BP is fighting a 2012 ban imposed on 20 affiliates by the U.S. Environmental Protection Agency, which prevents all BP entities from bidding on any new government supply contracts or oil leases. The suspension, which doesn’t affect BP’s earlier government contracts, was imposed after the agency determined the London-based company hadn’t fully corrected problems that led to the fatal explosion aboard the Deepwater Horizon drilling rig and the worst offshore spill in U.S. history.
“Given this history, it was wholly reasonable” for the agency to “conclude that BP’s latest round of plans and promises is insufficient to demonstrate that BP is a responsible federal contractor,” Robert G. Dreher, acting assistant attorney general of the Justice Department’s environmental division, said yesterday in a court filing.
BP pleaded guilty last January to 11 counts of felony seaman’s manslaughter, two pollution violations and one count of lying to Congress in connection with the 2010 oil spill. The company pleaded guilty in 2007 to one felony air pollution violation and agreed to a $50 million fine after a 2005 explosion at its Texas City, Texas, refinery killed 15 workers. BP was still on probation for the Texas City blast when the Deepwater Horizon burned and sank.
“BP had previously been allowed to continue doing business with the federal government even after its affiliates were convicted of environmental violations based on promises that adequate systemic corrective measures would be taken–and yet, those measures had proved insufficient,” Dreher said in the filing in federal court in Houston.
BP claims the EPA is unfairly punishing it in violation of U.S. law, by failing to consider improvements made after the Gulf spill and the refinery explosion. Both disasters resulted in BP pleading guilty to U.S. environmental crimes.
“Those convictions happened years ago,” company lawyers said in a Jan. 24 court filing.

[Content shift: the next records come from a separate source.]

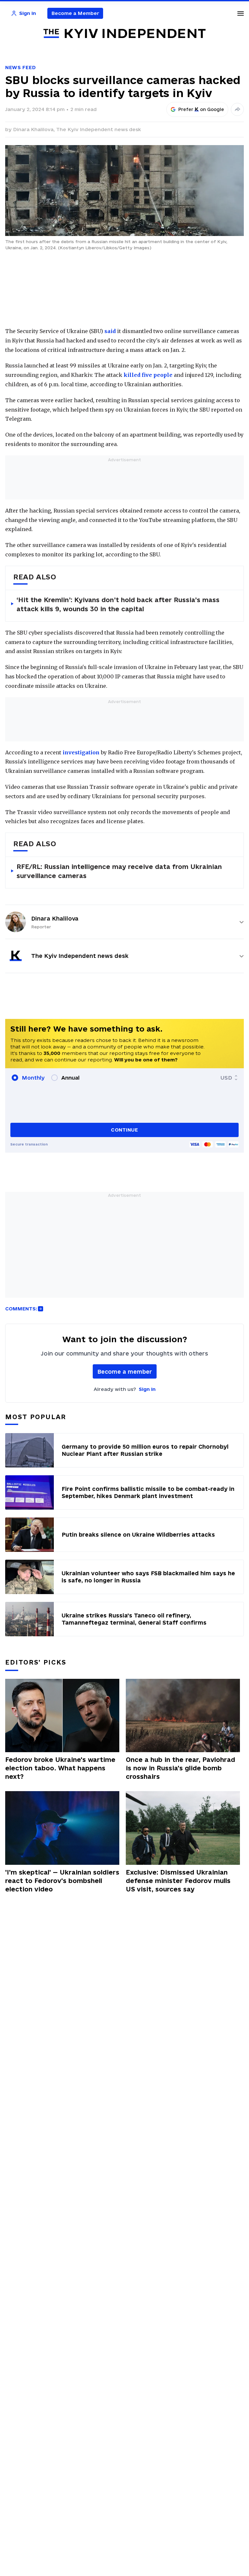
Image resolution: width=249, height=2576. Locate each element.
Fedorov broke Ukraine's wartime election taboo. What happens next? (60, 1768)
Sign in (147, 1389)
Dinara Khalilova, (34, 129)
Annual (70, 1078)
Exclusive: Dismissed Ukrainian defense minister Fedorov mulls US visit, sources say (178, 1881)
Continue (124, 1130)
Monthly (33, 1078)
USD (226, 1078)
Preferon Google (201, 109)
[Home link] (124, 34)
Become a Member (75, 13)
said (110, 331)
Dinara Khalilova (54, 918)
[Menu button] (240, 13)
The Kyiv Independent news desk (98, 129)
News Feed (20, 67)
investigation (81, 752)
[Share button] (237, 109)
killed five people (148, 375)
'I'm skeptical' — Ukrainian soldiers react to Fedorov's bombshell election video (62, 1881)
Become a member (124, 1371)
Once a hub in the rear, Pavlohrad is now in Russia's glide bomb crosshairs (180, 1768)
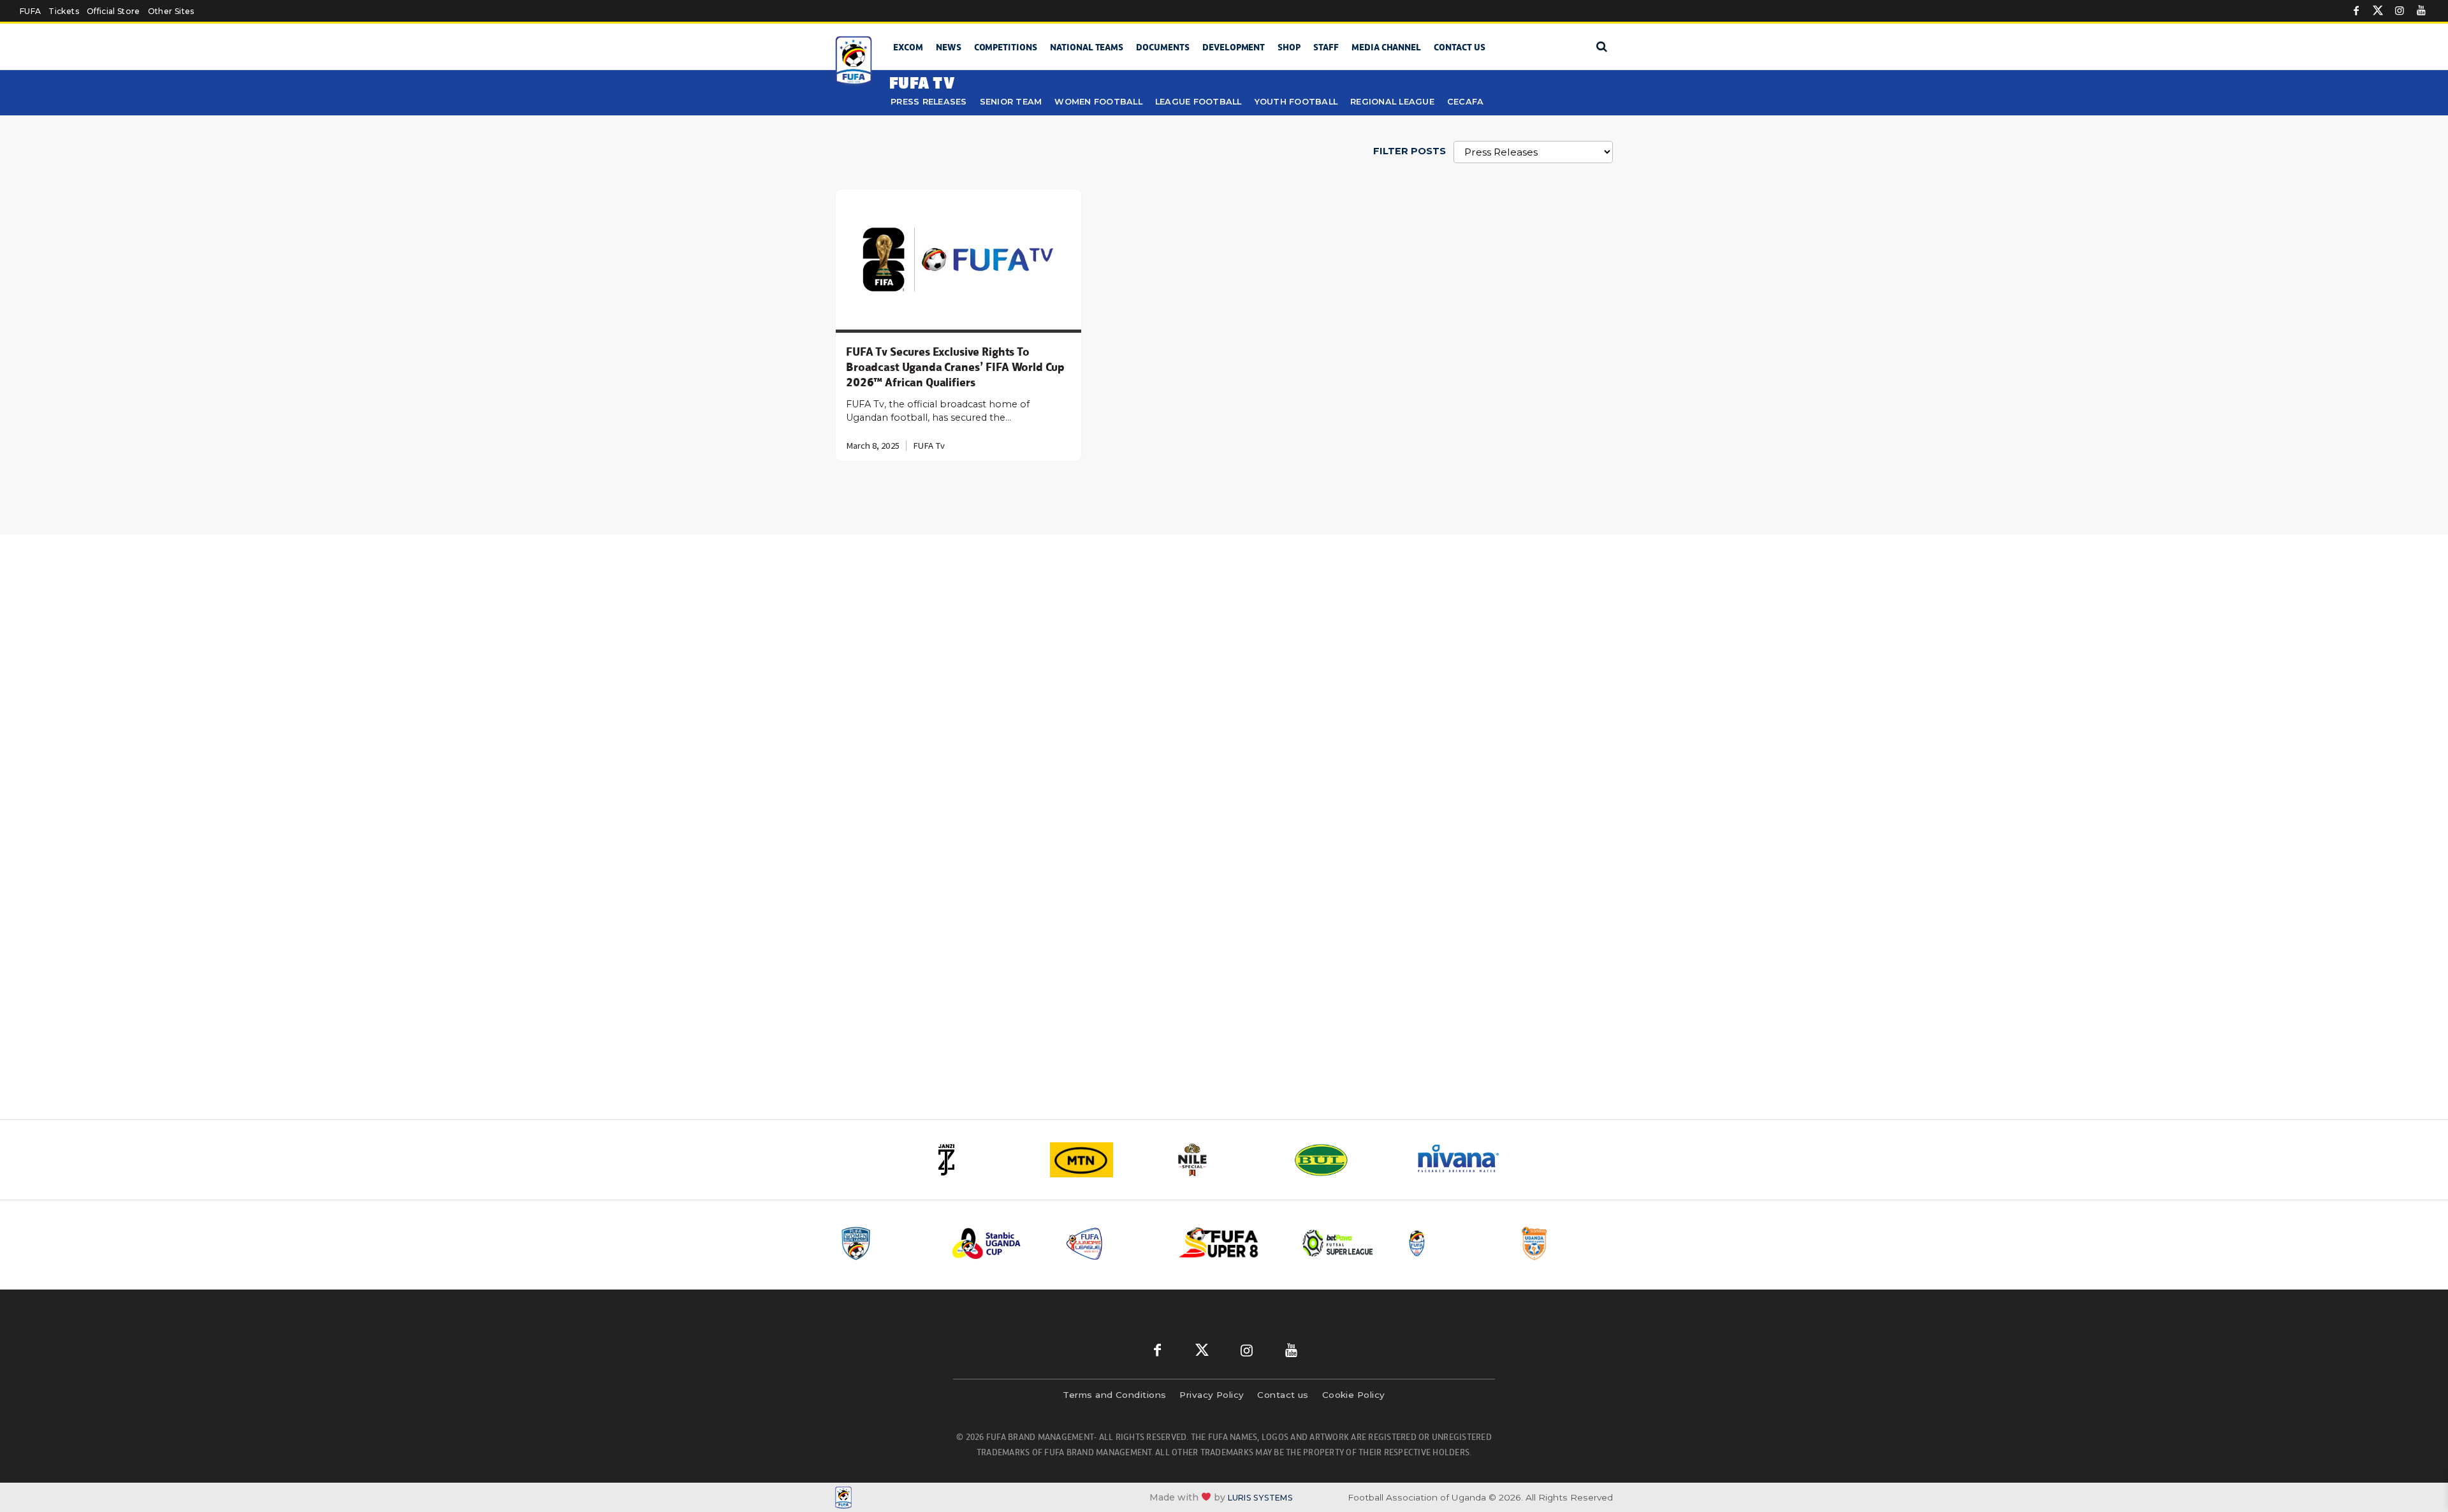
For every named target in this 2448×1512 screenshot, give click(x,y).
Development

There wasn’t “an immediate need to suspend” BP in late 2012 to protect the public and the environment, as the agency said at the time, they said.
The government continued to do business with BP after the convictions and repeatedly found it to be a responsible contractor, Geoff Morrell, a BP spokesman, said in an email.
‘BP believes that the EPA’s disqualification and suspension should be invalidated,’’ Morrell said. “They are arbitrary and capricious, contrary to the law and an abuse of discretion.”
BP sued the EPA in August to lift the suspension, which the company contends should have ended with its 2012 guilty plea and payment of $5.26 billion to resolve federal criminal charges and related securities-law violations.
In December, lawyers for the U.K. asked the EPA to lift the suspension, saying keeping it in placed might jeopardize the U.S.’s reputation for having a fair international business climate.